**Directions for this task:**
Only the lines from the beginning of the data below through the line that contains "Task: Open the Users group icon" should be repeated, exactly as written.

**Entries supplied:**
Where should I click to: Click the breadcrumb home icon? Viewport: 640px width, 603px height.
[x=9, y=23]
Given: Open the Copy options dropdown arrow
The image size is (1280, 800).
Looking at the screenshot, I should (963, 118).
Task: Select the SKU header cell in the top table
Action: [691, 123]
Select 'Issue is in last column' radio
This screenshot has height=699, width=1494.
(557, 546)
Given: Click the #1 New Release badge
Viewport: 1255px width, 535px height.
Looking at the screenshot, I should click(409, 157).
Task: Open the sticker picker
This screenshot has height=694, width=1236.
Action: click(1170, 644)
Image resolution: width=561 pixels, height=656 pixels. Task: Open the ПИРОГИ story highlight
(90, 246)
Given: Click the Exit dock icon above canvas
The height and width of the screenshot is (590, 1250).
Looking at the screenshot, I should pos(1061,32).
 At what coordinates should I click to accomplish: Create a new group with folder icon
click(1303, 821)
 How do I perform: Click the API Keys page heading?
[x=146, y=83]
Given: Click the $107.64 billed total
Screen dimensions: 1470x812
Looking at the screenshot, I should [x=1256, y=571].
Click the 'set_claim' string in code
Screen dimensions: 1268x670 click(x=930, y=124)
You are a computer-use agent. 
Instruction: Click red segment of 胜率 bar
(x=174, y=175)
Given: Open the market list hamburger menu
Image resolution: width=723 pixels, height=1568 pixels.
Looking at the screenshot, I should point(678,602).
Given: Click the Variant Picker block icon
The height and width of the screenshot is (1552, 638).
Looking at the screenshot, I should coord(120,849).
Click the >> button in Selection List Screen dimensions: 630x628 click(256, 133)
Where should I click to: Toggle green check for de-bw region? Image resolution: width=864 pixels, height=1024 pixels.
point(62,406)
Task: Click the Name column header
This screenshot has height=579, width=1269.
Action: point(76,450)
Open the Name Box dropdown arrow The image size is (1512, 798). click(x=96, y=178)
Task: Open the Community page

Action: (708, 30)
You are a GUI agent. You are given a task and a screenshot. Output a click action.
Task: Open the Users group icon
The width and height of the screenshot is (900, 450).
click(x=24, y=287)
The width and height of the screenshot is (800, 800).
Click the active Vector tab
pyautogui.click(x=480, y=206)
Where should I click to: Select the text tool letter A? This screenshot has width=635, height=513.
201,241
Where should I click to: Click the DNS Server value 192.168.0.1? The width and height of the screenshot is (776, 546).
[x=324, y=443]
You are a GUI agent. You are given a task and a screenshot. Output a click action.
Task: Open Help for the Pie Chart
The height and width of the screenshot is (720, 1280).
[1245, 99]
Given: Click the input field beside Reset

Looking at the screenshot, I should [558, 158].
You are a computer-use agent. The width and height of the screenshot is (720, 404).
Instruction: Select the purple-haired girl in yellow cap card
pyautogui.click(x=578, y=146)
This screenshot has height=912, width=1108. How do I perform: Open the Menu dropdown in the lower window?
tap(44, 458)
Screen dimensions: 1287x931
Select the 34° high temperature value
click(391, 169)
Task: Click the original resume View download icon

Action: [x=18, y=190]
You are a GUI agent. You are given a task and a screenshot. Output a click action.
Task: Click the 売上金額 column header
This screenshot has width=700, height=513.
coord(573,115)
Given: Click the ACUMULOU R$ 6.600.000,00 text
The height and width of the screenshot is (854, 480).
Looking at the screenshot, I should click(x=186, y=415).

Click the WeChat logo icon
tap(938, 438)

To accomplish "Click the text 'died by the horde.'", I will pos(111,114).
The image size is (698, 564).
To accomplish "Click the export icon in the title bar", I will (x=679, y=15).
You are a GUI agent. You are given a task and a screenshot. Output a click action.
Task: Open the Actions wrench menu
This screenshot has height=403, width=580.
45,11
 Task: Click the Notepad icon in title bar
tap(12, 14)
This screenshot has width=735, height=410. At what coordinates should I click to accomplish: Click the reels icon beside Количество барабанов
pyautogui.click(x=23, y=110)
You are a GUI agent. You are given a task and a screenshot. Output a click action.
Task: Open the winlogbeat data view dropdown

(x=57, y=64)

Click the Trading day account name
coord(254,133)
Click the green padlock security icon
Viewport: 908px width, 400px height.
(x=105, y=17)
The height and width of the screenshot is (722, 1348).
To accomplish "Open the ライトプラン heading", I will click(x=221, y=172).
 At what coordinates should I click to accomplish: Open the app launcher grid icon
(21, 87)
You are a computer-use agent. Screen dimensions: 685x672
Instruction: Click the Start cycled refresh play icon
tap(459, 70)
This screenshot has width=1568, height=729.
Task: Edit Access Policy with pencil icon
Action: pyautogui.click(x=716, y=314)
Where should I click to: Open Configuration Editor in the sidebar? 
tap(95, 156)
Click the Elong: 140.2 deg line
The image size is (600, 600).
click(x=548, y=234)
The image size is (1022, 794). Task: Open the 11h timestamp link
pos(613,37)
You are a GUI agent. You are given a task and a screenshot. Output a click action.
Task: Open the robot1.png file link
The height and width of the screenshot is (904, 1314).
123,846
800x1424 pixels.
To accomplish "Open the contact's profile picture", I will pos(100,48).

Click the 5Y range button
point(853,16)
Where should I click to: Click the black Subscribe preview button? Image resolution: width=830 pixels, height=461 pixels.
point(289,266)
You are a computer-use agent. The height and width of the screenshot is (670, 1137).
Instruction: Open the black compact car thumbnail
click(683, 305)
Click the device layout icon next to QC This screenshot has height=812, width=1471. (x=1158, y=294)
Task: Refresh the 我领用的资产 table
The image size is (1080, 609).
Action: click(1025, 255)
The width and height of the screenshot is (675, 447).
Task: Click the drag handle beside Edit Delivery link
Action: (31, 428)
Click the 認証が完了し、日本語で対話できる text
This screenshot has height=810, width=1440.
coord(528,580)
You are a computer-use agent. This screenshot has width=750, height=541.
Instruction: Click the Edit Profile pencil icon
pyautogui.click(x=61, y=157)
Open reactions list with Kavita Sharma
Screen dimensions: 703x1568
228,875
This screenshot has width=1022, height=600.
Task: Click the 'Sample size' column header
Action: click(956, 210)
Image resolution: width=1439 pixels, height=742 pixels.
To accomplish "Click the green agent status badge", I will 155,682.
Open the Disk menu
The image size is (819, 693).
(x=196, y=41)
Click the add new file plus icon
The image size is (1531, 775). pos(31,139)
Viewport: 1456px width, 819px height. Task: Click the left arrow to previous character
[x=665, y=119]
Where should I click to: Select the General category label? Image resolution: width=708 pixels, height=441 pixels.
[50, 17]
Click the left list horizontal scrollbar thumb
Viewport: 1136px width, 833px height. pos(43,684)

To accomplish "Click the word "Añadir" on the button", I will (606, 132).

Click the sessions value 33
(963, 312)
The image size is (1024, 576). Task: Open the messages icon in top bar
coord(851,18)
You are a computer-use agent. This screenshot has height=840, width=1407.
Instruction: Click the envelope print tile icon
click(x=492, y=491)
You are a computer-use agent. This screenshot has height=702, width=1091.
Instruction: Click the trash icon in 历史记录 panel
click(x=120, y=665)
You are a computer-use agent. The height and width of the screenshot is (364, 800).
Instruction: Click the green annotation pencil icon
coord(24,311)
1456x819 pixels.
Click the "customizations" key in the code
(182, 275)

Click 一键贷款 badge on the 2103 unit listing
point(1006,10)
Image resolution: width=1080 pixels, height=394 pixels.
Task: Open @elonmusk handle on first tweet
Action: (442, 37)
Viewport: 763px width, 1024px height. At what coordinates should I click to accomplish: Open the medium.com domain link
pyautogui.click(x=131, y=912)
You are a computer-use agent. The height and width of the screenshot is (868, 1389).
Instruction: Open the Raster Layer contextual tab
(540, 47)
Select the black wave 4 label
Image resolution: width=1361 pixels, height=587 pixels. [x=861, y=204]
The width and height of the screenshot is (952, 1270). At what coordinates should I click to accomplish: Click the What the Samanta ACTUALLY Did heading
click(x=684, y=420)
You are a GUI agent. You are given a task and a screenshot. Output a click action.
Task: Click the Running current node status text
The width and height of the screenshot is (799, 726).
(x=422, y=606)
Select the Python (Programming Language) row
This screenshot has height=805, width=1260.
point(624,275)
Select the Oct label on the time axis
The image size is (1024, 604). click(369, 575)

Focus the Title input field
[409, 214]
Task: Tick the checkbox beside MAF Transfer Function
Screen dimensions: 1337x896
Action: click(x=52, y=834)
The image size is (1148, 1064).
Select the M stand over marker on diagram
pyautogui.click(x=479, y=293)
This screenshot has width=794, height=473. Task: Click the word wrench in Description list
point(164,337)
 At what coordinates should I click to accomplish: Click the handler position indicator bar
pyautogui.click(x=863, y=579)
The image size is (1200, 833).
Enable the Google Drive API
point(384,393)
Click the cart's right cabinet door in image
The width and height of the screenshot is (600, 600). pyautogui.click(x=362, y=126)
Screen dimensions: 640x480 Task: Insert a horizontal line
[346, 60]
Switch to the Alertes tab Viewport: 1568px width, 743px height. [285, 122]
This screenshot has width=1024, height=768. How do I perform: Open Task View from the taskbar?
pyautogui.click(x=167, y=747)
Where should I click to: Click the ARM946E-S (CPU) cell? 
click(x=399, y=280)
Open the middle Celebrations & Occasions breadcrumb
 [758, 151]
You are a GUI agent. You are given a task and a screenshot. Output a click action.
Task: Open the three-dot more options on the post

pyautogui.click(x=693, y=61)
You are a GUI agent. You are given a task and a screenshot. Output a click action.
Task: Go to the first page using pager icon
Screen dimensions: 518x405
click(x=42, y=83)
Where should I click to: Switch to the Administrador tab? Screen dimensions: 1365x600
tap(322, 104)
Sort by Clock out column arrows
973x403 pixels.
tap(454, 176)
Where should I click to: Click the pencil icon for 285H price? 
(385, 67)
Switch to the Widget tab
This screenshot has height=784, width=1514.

**Solution to the exercise:**
Where should I click to: Click the breadcrumb home icon? Viewport: 640px width, 603px height.
[x=9, y=23]
Given: Open the Copy options dropdown arrow
The image size is (1280, 800).
Looking at the screenshot, I should (963, 118).
Task: Select the SKU header cell in the top table
Action: [691, 123]
Select 'Issue is in last column' radio
This screenshot has height=699, width=1494.
(557, 546)
Given: Click the #1 New Release badge
Viewport: 1255px width, 535px height.
Looking at the screenshot, I should click(409, 157).
Task: Open the sticker picker
This screenshot has height=694, width=1236.
Action: click(1170, 644)
Image resolution: width=561 pixels, height=656 pixels. Task: Open the ПИРОГИ story highlight
(90, 246)
Given: Click the Exit dock icon above canvas
The height and width of the screenshot is (590, 1250).
Looking at the screenshot, I should pos(1061,32).
 At what coordinates should I click to accomplish: Create a new group with folder icon
click(1303, 821)
 How do I perform: Click the API Keys page heading?
[x=146, y=83]
Given: Click the $107.64 billed total
Screen dimensions: 1470x812
Looking at the screenshot, I should [x=1256, y=571].
Click the 'set_claim' string in code
Screen dimensions: 1268x670 click(x=930, y=124)
You are a computer-use agent. 
Instruction: Click red segment of 胜率 bar
(x=174, y=175)
Given: Open the market list hamburger menu
Image resolution: width=723 pixels, height=1568 pixels.
Looking at the screenshot, I should point(678,602).
Given: Click the Variant Picker block icon
The height and width of the screenshot is (1552, 638).
Looking at the screenshot, I should coord(120,849).
Click the >> button in Selection List Screen dimensions: 630x628 click(256, 133)
Where should I click to: Toggle green check for de-bw region? Image resolution: width=864 pixels, height=1024 pixels.
point(62,406)
Task: Click the Name column header
This screenshot has height=579, width=1269.
Action: point(76,450)
Open the Name Box dropdown arrow The image size is (1512, 798). click(x=96, y=178)
Task: Open the Community page

Action: (708, 30)
You are a GUI agent. You are given a task and a screenshot. Output a click action.
Task: Open the Users group icon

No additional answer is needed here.